Something stinks, I said with customary inelegance.
The FBI agent on the other end of the phone a year ago was too polite to respond in kind. He said only that he could not comment on an "ongoing investigation."
But why, I wondered, has this investigation taken so long? Richard Zenni filed for bankruptcy in 2000, listing his former clients as creditors with the notation next to each name: "Money wrongfully taken." Although one has to admire the delicacy of the language, it seems clear that the stockbroker was a thief.
A year before that - 1999 if you're counting - his New York brokerage firm issued a statement, "Mr. Zenni has been terminated by Paine Webber in connection with his inappropriate handling of an account."
The money inappropriately handled and wrongfully taken was $2,865,000. It was nine accounts belonging mostly to elderly investors, mostly from around here. Phillip and Nazi Ritter, whom Zenni listed as "wrongfully" losing $500,000 had no children of their own. The Cincinnati broker showed them photos of his children.
"He seemed very nice," Mrs. Ritter said.
FBI agent Walter Wright began making the case against the stockbroker in October of 1999. Four years later, U.S. District Judge Sandra Beckwith sentenced Richard Zenni to 37 months in a federal prison. In addition, he has been ordered to pay restitution to Kidder Peabody and Paine Webber, the firms which had employed Zenni and who reimbursed the clients who had been fleeced over a 10-year period.

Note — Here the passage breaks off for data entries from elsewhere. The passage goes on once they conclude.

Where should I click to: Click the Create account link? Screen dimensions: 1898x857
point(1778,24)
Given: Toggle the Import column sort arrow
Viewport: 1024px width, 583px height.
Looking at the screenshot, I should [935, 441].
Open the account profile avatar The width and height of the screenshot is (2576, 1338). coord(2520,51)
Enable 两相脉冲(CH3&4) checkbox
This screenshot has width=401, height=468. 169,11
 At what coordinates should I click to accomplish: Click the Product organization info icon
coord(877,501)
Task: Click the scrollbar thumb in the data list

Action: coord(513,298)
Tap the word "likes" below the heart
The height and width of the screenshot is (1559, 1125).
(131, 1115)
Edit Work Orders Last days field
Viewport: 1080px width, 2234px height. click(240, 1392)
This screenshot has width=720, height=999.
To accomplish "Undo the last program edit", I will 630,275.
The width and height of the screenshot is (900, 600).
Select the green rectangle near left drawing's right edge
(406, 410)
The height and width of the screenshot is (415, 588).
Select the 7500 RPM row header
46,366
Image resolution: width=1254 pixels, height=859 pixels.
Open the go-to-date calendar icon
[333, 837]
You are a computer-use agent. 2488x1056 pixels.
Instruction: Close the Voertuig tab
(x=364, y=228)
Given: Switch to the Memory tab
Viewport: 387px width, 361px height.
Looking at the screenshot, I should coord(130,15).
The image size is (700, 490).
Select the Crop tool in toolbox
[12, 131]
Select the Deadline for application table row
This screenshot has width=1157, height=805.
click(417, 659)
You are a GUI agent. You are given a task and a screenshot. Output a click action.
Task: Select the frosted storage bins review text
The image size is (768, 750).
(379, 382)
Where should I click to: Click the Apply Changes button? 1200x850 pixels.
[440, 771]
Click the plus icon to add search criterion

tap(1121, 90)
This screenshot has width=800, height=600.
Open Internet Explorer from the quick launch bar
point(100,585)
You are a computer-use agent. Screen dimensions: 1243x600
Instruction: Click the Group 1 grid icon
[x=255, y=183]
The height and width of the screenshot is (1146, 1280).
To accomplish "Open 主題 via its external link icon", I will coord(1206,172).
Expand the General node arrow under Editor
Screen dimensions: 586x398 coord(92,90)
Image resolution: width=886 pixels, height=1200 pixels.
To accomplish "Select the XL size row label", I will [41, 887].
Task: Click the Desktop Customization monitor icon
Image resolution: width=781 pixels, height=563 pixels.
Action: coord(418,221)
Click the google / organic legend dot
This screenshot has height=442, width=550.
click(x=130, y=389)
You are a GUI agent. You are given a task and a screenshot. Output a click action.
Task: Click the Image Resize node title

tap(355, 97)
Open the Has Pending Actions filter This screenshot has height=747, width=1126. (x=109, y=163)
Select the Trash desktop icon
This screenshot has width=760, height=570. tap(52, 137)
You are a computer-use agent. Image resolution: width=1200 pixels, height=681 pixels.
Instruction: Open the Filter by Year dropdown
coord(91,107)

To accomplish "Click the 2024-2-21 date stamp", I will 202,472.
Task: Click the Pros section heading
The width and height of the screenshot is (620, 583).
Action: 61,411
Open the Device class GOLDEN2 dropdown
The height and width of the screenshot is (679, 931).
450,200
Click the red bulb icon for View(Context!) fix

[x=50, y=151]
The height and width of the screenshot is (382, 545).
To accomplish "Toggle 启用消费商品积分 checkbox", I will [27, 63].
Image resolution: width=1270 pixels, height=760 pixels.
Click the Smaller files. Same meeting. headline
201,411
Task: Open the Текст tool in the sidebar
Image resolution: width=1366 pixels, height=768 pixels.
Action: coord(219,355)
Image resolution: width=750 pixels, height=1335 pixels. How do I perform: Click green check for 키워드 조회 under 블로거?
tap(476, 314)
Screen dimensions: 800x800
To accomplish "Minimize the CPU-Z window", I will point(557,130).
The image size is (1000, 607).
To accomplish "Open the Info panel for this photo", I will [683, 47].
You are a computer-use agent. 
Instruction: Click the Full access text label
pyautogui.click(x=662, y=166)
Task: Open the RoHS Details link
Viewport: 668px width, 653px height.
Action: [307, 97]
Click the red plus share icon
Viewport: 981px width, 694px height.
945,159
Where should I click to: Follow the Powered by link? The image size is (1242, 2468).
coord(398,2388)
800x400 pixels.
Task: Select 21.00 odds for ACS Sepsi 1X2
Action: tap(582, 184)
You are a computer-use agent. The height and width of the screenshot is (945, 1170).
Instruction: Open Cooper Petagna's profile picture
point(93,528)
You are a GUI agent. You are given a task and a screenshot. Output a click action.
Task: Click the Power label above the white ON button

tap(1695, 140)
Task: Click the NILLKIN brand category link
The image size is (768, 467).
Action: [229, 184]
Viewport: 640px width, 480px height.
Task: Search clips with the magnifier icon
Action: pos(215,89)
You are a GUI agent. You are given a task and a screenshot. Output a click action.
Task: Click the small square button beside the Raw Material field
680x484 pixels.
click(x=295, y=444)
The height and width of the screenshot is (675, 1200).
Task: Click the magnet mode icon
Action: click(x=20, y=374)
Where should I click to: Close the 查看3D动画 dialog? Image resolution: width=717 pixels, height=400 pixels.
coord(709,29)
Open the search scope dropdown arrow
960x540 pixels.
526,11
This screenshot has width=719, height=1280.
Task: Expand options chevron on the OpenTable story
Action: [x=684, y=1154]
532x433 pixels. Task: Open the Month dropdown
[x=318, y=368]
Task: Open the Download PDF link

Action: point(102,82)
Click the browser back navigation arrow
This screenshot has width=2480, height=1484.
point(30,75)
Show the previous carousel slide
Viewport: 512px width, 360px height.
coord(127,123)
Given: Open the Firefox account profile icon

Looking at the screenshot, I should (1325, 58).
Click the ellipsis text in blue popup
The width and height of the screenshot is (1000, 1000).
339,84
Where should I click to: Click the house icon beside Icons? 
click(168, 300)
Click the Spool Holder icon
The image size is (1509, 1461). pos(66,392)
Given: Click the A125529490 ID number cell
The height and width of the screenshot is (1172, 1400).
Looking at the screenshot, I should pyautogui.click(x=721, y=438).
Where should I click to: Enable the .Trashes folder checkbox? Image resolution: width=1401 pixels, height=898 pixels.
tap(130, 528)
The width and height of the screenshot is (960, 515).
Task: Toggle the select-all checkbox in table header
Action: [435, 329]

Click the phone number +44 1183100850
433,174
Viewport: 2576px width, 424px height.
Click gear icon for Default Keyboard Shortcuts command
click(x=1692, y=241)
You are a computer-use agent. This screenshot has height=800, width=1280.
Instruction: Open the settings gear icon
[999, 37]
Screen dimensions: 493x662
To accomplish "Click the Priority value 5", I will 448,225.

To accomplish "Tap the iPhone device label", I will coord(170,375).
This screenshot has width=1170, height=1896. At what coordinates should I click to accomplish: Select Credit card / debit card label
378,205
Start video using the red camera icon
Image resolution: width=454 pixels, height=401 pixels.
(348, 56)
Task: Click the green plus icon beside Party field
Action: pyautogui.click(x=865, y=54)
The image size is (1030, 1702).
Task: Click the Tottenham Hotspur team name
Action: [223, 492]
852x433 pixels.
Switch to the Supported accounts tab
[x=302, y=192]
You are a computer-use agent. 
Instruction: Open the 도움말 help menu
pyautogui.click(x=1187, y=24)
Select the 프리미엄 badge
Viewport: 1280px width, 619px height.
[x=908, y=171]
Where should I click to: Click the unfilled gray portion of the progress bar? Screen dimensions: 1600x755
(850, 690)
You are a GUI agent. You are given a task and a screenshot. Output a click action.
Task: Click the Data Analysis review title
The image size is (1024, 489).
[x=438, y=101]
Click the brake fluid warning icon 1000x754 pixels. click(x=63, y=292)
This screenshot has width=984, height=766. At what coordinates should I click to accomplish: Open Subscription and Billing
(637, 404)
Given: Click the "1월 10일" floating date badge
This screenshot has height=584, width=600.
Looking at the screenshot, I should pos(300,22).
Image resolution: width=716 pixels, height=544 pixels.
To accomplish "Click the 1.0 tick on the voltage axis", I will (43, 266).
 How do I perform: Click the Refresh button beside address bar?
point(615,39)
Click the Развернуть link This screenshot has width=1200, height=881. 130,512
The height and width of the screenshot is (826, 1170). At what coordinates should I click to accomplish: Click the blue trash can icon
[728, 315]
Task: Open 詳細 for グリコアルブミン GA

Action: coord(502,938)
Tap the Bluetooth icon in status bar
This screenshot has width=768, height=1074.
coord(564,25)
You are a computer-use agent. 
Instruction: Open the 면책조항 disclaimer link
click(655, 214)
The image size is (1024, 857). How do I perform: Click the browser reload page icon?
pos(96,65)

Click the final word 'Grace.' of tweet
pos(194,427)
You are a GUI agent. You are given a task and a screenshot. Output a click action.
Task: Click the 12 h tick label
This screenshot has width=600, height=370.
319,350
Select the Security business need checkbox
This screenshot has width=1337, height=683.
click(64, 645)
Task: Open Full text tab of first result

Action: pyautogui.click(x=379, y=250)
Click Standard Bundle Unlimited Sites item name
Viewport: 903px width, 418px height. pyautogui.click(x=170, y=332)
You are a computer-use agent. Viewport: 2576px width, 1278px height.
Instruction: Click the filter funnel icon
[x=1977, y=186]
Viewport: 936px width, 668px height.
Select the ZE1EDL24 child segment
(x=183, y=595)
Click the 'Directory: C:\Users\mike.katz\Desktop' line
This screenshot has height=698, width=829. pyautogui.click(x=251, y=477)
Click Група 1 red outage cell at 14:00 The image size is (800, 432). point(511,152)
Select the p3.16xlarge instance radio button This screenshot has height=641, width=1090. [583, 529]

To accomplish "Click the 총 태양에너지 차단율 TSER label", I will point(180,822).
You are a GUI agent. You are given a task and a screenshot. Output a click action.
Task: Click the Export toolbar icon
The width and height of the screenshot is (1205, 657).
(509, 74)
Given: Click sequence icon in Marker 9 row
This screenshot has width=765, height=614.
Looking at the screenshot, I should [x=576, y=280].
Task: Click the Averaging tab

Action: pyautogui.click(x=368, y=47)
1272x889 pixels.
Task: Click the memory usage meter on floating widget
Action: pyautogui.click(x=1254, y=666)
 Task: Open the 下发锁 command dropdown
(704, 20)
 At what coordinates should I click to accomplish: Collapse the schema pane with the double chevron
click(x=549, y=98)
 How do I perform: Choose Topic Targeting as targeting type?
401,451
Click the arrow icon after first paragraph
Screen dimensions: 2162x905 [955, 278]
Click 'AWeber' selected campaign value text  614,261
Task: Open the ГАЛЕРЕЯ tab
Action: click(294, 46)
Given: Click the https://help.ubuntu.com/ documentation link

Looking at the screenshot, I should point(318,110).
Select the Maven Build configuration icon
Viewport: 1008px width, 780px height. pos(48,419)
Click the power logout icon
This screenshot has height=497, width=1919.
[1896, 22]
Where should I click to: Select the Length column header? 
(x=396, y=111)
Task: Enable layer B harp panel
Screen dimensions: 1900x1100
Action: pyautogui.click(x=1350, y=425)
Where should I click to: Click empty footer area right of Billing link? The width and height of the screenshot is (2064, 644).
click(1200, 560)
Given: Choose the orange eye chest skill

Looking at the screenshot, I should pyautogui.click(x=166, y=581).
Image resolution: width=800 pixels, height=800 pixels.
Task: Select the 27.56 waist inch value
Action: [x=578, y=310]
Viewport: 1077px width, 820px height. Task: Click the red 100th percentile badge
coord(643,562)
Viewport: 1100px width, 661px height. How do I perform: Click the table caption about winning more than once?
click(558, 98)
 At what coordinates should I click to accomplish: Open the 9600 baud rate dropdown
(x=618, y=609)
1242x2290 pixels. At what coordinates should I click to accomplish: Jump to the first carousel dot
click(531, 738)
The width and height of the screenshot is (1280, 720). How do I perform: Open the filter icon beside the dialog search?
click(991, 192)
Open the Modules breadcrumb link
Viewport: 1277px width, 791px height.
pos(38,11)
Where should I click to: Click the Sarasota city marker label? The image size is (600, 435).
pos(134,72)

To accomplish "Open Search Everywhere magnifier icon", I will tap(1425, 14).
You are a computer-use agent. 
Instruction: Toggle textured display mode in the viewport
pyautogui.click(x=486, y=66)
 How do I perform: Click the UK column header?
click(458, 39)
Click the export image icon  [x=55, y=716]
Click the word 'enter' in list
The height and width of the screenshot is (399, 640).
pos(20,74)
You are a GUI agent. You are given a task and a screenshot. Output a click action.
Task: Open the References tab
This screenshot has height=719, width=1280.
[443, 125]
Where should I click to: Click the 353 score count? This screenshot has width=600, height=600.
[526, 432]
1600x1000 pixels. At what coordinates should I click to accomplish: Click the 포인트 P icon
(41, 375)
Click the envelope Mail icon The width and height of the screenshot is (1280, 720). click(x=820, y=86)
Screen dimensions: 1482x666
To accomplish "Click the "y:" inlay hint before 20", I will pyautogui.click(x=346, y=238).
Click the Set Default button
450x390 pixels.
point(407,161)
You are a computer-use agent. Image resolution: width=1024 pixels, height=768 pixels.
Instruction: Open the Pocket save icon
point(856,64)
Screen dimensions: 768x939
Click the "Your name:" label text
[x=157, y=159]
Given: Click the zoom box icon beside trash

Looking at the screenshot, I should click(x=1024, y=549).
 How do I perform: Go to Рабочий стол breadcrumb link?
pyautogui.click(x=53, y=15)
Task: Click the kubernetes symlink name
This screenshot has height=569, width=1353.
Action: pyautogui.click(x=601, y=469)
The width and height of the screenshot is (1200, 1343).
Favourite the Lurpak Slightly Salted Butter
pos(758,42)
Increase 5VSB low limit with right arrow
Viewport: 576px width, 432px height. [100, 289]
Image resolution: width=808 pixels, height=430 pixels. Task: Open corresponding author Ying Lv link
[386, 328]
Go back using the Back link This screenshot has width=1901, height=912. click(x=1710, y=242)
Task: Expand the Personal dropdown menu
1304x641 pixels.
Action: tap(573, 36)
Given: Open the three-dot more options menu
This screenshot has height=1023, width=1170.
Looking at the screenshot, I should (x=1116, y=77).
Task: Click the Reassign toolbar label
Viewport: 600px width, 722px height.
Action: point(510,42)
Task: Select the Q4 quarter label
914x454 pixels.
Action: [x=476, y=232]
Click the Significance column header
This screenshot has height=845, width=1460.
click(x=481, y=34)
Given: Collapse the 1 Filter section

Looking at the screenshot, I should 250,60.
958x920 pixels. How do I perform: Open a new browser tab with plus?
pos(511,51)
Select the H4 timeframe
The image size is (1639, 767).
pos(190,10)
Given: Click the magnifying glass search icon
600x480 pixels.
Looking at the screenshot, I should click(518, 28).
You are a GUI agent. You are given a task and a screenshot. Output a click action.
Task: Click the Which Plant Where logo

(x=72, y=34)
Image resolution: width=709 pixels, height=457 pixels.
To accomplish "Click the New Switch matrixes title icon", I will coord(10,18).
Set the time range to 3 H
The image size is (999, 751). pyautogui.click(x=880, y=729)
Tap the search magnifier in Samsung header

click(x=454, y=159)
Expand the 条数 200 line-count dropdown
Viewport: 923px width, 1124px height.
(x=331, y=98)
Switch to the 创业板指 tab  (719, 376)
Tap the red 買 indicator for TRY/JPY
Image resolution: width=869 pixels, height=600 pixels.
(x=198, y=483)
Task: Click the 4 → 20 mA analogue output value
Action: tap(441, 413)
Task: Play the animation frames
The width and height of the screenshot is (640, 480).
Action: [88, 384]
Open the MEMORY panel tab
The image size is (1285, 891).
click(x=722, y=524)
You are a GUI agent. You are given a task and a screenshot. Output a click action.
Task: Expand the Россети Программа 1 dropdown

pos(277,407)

So, what about the 37 months? Which is about a year less than Walter Wright spent on the case.
"It's not enough," the agent says shortly.
Judges are bound by federal sentencing guidelines. For instance, a first-time offender convicted of possessing 5 grams of crack cocaine faces more than twice as much time in prison as a first-time embezzler. The United States Sentencing Guidelines Commission permits 37 to 46 months for Zenni's particular set of circumstances.
FBI agent Wrightsaid Zenni had "an excellent attorney."
In a completely unrelated matter, except that his collar, too, is white and he also specialized in elderly clientele and gobbled up years of time, George Fiorini is scheduled to appear in court Monday. The feds have been chasing Fiorini for eight years, claiming that the insurance salesman bilked investors out of millions of dollars through the sale of unsecured promissory notes. Fiorini pleaded not guilty at a May 15 arraignment and is expected to have arranged a plea bargain.
Meanwhile, Jason Patchell, 24, is one year into his 15-year sentence. Known as the Green Township burglar, he walked into at least 13 unlocked homes early in 2002. One of his victims, Joe Zeinner, told reporters, "He didn't hurt anybody. He stole things. He ruined our lives a little. But 15 years is a long time."
Investors who entrusted their money to Richard Zenni were not high rollers. Their lives were ruined a little and a lot. Jeff Ward said his parents lost their house "just so they can have money for food and medicine."
And a couple more completely unrelated cases - Kenneth Lay of Enron and Bernie Ebbers of WorldCom. - still await justice.